Achevons notre lecture des cinq ou six pages que MM. Even et Debré rangent sous le titre « Des dépenses de médicaments délirantes – 15 milliards d’euros jetés par les fenêtres », en y ajoutant tout d’abord une équivalence que nous offrent les auteurs à l’issue de la démonstration qu’ils font d’une possibilité d’économie sur certaines molécules inutiles et dangereuses…
Ils écrivent que, cette réduction de dépense atteignant 2,5 milliards d’économie, elle correspondrait au salaire annuel de 100 000 smicards. Sans faire beaucoup d’efforts, nous pouvons en tirer la conclusion que nos 15 milliards d’euros « jetés par la fenêtre » correspondent à 600 000 années de travail payées au smic qui se sont envolées en fumée… Mais d’un travail « exploité » : par conséquent, tout le monde s’en fout, y com-pris les intéressés puisque, pas plus que les autres, ils ne peuvent rien en savoir.

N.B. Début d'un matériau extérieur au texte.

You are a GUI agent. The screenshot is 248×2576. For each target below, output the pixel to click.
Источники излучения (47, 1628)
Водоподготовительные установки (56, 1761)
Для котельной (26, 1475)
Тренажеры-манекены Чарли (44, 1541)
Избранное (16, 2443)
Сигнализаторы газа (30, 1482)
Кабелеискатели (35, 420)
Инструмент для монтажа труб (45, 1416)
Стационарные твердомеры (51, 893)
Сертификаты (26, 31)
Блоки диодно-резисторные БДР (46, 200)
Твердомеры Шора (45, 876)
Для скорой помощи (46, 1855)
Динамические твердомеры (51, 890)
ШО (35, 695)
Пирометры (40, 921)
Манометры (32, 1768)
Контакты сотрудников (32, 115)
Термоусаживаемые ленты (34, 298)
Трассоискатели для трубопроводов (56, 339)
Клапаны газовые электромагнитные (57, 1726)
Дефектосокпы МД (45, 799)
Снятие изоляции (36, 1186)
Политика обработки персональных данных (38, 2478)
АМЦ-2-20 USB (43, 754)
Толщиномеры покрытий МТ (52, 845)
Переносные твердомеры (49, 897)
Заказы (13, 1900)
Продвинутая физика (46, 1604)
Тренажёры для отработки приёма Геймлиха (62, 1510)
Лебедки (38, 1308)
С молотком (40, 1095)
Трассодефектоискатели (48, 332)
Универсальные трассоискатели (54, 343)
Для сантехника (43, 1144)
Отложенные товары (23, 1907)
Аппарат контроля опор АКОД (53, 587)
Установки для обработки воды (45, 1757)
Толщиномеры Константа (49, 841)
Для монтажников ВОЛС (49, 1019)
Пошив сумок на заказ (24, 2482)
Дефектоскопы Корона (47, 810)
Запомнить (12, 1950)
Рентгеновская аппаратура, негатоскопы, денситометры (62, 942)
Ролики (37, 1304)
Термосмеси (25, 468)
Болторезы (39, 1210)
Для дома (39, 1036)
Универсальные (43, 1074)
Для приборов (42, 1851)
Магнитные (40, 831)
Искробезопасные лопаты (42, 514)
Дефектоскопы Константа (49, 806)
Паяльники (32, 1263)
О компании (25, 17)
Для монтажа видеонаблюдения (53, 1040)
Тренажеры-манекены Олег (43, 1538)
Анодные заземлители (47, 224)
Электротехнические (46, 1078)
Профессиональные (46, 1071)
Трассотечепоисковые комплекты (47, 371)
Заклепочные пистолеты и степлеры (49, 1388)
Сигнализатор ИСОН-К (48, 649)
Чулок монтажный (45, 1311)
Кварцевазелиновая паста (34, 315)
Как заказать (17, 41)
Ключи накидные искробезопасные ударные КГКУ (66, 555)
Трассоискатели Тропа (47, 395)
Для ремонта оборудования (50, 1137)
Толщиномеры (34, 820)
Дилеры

Pendant ce temps, les responsables et autres actionnaires des multinationales du médicament exerçant en France (faut-il dire Sanofi, aussi et surtout ?) rigolent : une part importante de l’effet fumée précédemment évoqué entretient un fort effet placebo sur leurs bénéfices et autres dividendes.
Sans doute, nous dira-t-on, mais, dans ce même paragraphe où ils enseignent une juste parcimonie en termes de médicaments inutiles et dangereux, MM. Even et Debré n’ont-ils pas le courage de s’en prendre à l’enfant chéri de Sanofi : Plavix ? Certes, le voici épinglé à la page 40 comme « sans supériorité sur l’aspirine et 30 fois plus cher », mais la même phrase nous apprend, dans une parenthèse, qu’il est désormais « génériqué »… Eh bien, qu’il aille au diable !
Revenons au texte des professeurs Even et Debré et à cette façon très alambiquée qu’ils peuvent avoir parfois de faire du Sanofi en catimini : (page 43)
« En ayant maintenu plus de 430 spécialités inutiles (E5 dans notre classification), dont 80% issues des laboratoires français (+ 470 molécules peu utiles de classe E4, dont 53% françaises), en ne contrôlant pas le marché du médicament, dont le coût augmente 2 fois plus vite que celui des hôpitaux, nos politiques condamnent le système de santé tout entier à la pauvreté, pour le plus grand bénéfice, non seulement des grandes firmes de l’industrie pharmaceutique étrangères [ce qui exclut Sanofi…], qui produisent souvent d’excellentes et nécessaires molécules, mais aussi de dizaines de petites firmes françaises [ce qui exclut encore Sanofi], qui ne produisent que de pauvres pastilles ou décoctions et vivent aux crochets de la nation [ce qui ne saurait être le cas de Sanofi]. »
Cependant, il ne faut pas confondre Sanofi et Chris Viehbacher… Pas encore, puisque nous parlons des médicaments inutiles et dangereux qui parsèment depuis avant sa venue le portefeuille de molécules de la multinationale d’origine française. Or, ainsi que l’écrivent Philippe Even et Bernard Debré dans la suite immédiate de ce qui précède : (page 43)
« À l’opposé, les firmes étrangères ont certes produit 10 à 20% de molécules sans autre intérêt que commercial, mais elles ont surtout inventé et produit 70% des 680 grandes molécules de classes E1 et E2, tandis qu’aucune n’a été découverte par les firmes françaises, qui se bornent à copier les molécules inventées ailleurs, Sanofi compris. »
Or, désormais, Sanofi a trouvé l’oiseau rare… En creux, nos deux défricheurs lui indiquent la voie à suivre, qui ne peut plus être celle qu’ont jusqu’à présent suivie les politiques qui disent
« avoir soutenu l’industrie française et quelques dizaines de milliers d’emplois, mais ils n’ont fait que laisser vivre ces entreprises sous perfusion dans une routine sans ressort, sans volonté de faire autre chose que vendre des boules de gomme, sans incitation à progresser, à s’élever au seul niveau qui aurait compté, celui de la compétition scientifique et technologique internationale avec les grands pays. Loin de soutenir l’industrie française, ils l’ont définitivement endormie ». (pages 43-44)
Ne reste donc plus que le recours au prince charmant : Chris Viehbacher.